Los musulmanes, esparcidos por todo el globo, tienen una facción disidente por su fundamentalismo, que escudándose en interpretaciones antojadizas del islam han declarado la guerra a Occidente por las injusticias cometidas contra ellos y cuyo punto neurálgico es Palestina. En las principales capitales de Occidente existen células de Al Qaeda, el Estado Islámico y la Yihad, permanentemente monitoreadas y preparadas para un ataque certero, frente a la más mínima provocación, como fueron las caricaturas deCharlie Hebdo. Son ciudadanos nacidos en Francia, Inglaterra o Estados Unidos, pero no son franceses, ni ingleses, ni estadounidenses, sino terroristas.

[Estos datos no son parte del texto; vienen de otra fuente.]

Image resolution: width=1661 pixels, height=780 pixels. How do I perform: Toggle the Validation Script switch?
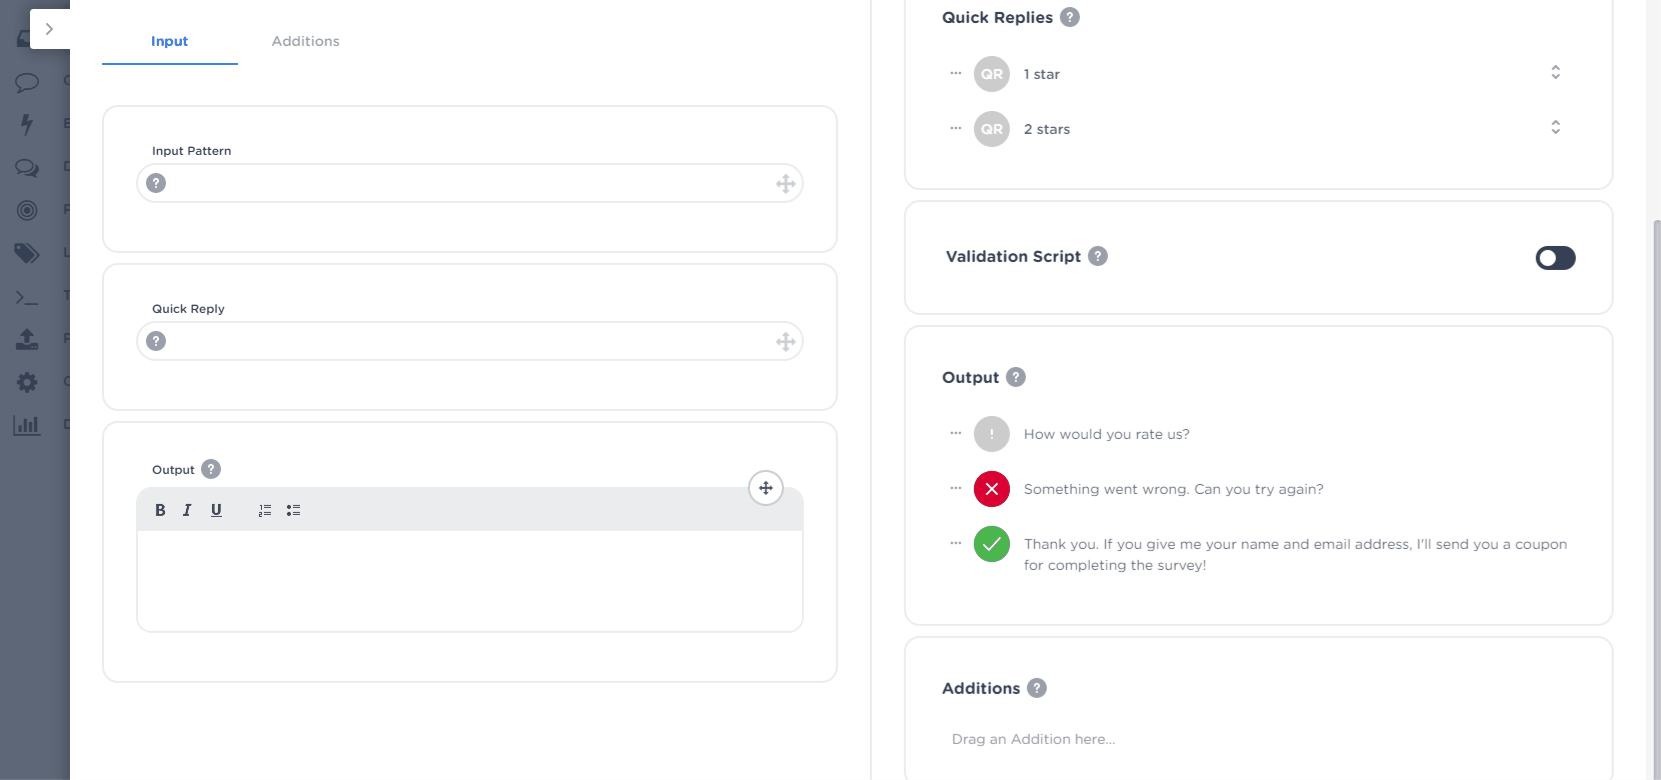1555,258
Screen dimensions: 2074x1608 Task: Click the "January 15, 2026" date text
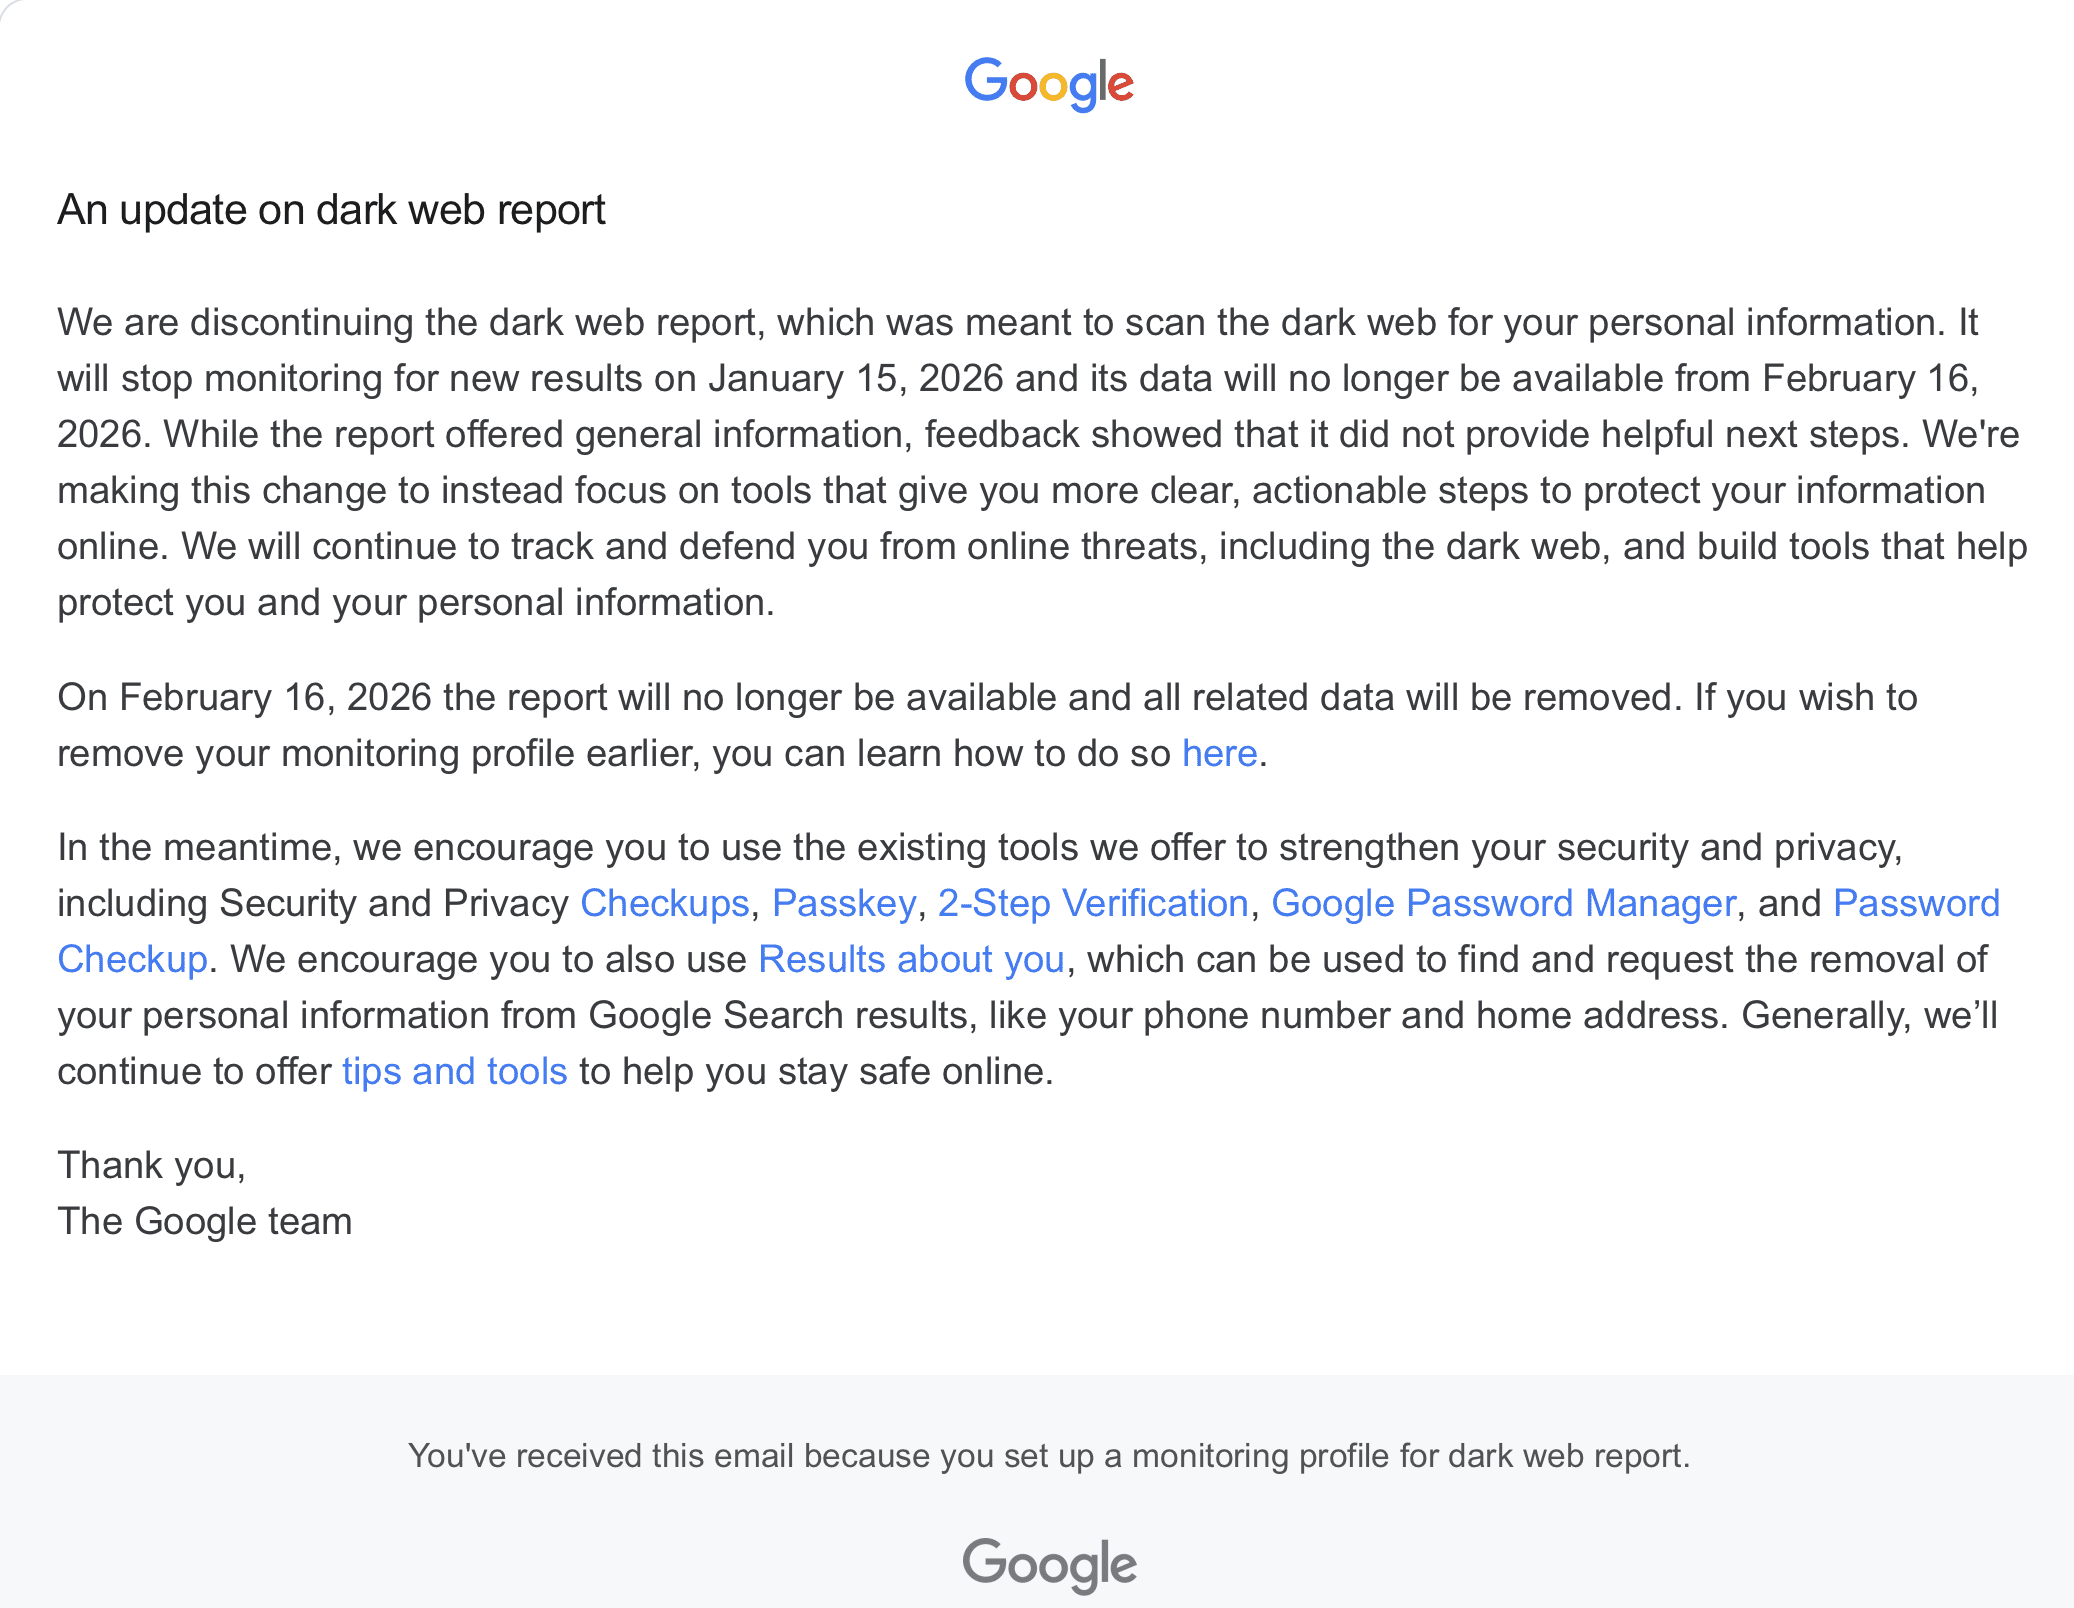click(x=856, y=378)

El soporte que históricamente Occidente ha dado a Israel debe ser cuidadosamente revisado, desde la asistencia financiera que millones de judíos estadounidenses envían a Israel desde la sede de Washington, hasta los asentamientos judíos en territorios palestinos.
Los atropellos a Palestina son el grueso de la gigantesca injusticia congelada en el iceberg, cuya punta aparece de tanto en tanto, como se acaba de ver en París, como se vio en la estación de trenes en Madrid y en las Torres Gemelas de Nueva York. Es hora de que Occidente y no solo Europa tome muy en serio la urgencia que amerita el asunto palestino.
¿Tendrán razón Cameron o Merkel? Ante el horror esparcido por toda Francia, el fiel de la balanza parece inclinarse hacia Cameron, pero Europa, y sobre todo Francia, siempre será el territorio de la libertad, y a la libertad no se le puede coartar. Ese es el dilema.